O STF retomou julgamento sobre anistia a partidos que descumpriram cotas de financiamento. Moraes votou contra a norma, mas maioria de 6 a 4 sinalizou pela validade da emenda constitucional.
O Supremo Tribunal Federal (STF) retomou, nesta sexta-feira, 19 de junho de 2026, o julgamento de ações que contestam uma emenda constitucional aprovada pelo Congresso Nacional em 2024. Essa norma alterou as regras de financiamento de campanhas, concedendo anistia aos partidos políticos que não destinaram o percentual mínimo de recursos para candidaturas de mulheres e de pessoas pretas e pardas.

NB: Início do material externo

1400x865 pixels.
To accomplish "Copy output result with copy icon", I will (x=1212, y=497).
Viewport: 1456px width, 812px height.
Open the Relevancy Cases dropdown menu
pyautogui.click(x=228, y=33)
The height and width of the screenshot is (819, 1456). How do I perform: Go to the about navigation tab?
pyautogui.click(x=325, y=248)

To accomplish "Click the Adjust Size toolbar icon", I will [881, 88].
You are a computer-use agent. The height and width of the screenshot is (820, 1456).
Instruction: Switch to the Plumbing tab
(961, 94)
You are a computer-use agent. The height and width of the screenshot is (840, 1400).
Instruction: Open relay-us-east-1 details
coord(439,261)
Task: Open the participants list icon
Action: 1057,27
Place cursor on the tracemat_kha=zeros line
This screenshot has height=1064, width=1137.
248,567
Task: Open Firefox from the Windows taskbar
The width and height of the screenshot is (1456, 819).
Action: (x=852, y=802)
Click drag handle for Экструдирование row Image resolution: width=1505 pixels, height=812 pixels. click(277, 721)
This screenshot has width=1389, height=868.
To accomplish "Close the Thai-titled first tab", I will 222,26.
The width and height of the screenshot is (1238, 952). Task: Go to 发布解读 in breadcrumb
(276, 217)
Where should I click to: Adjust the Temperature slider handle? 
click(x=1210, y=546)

O ministro Alexandre de Moraes apresentou seu voto e se juntou à divergência. Com sua manifestação, o placar ficou em 6 a 4 a favor da manutenção da validade da emenda. O caso está sendo analisado no plenário virtual da Corte, com encerramento previsto para o dia 26 de junho. A análise estava paralisada desde o final de maio, devido a um pedido de vista de Moraes.
A ala divergente argumenta a favor da derrubada do perdão das multas e a penalização imediata das legendas. O ministro Flávio Dino iniciou essa corrente, afirmando que a isenção das sanções é inconstitucional e representa um retrocesso nas políticas afirmativas. Os ministros Cármen Lúcia, Edson Fachin e, agora, Alexandre de Moraes, acompanharam esse entendimento.
Apesar da resistência, a Corte já formou maioria para manter o texto defendido pelo Congresso. O relator das ações, ministro Cristiano Zanin, votou pela total improcedência dos pedidos de inconstitucionalidade. O partido Rede Sustentabilidade, a Federação Nacional das Associações Quilombolas e a Procuradoria-Geral da República apresentaram as contestações.
Cinco ministros acompanharam o relator de forma integral, consolidando os seis votos necessários: Dias Toffoli, André Mendonça, Nunes Marques, Luiz Fux e Gilmar Mendes.
Para Cristiano Zanin, a regra não configura uma anistia ilegal, mas sim um modelo de refinanciamento e transição. De acordo com o texto aprovado pelo Legislativo, os partidos que descumpriram as cotas no passado não pagarão multas aos cofres públicos. Em contrapartida, as legendas ficam obrigatoriamente condicionadas a compensar os valores devidos, devendo aplicar os montantes em candidaturas negras nas quatro eleições subsequentes, com início no pleito de 2026.